Lulinha, ex-jogador do Corinthians, atualmente ídolo na Indonésia, reflete sobre sua carreira e a pressão que enfrentou quando surgiu como uma das principais promessas do futebol brasileiro. Ele, que foi considerado uma joia por suas atuações nas categorias de base, vive um momento de destaque no futebol asiático, onde se consolidou como um dos principais atletas do Madura United.

O jogador, que despontou no Timão com apenas 16 anos, recorda as altas expectativas que recaíram sobre seus ombros em um período desafiador para o clube. 'Subi muito novo e a pressão era enorme. Infelizmente, não consegui ajudar a evitar a queda do Corinthians para a Série B em 2007', contou Lulinha, que, apesar das dificuldades, guarda boas lembranças de sua trajetória.

Com um impressionante histórico de 297 gols nas categorias de base, Lulinha se tornou o artilheiro do Sul-Americano Sub-17 em 2007, o que elevou ainda mais suas expectativas. Na época, ele renovou seu contrato com o Corinthians, que incluía uma multa rescisória de 50 milhões de dólares, atraindo o interesse de grandes clubes europeus como Chelsea e Manchester United. 'Na época, o United chegou a ir à minha casa, mas eu sempre sonhei em jogar pelo Corinthians', explicou.

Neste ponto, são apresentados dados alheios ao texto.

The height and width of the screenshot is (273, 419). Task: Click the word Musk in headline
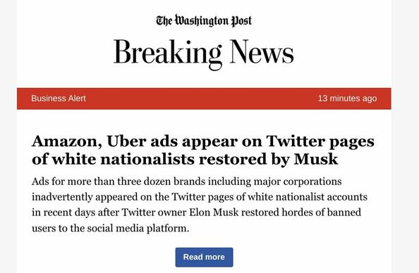(x=316, y=159)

Apesar das propostas tentadoras, Lulinha decidiu permanecer no clube que o formou. 'Recusar o Manchester United foi uma escolha do coração. Eu queria sentir a torcida do Corinthians e não sair sem ter jogado pelo profissional', destacou o meia. Ele continuou a defender o Timão e foi parte fundamental na conquista da Série B em 2008.

Após deixar o Corinthians em 2009, Lulinha teve passagens por clubes em Portugal e no Brasil, até que em 2017 se transferiu para a Coreia do Sul, onde encontrou um novo lar no Pohang Steelers. Desde então, sua carreira deslanchou na Ásia, onde se tornou um ídolo, com 19 gols em 51 jogos. Atualmente, ele defende o Madura United, onde já balançou as redes 37 vezes.

Com 36 anos, Lulinha reflete sobre sua trajetória e seus planos para o futuro. 'Estou me preparando para ser treinador e já fiz a licença B da CBF', revelou. Ele se sente realizado e acredita que sua experiência no futebol asiático foi fundamental para seu crescimento profissional.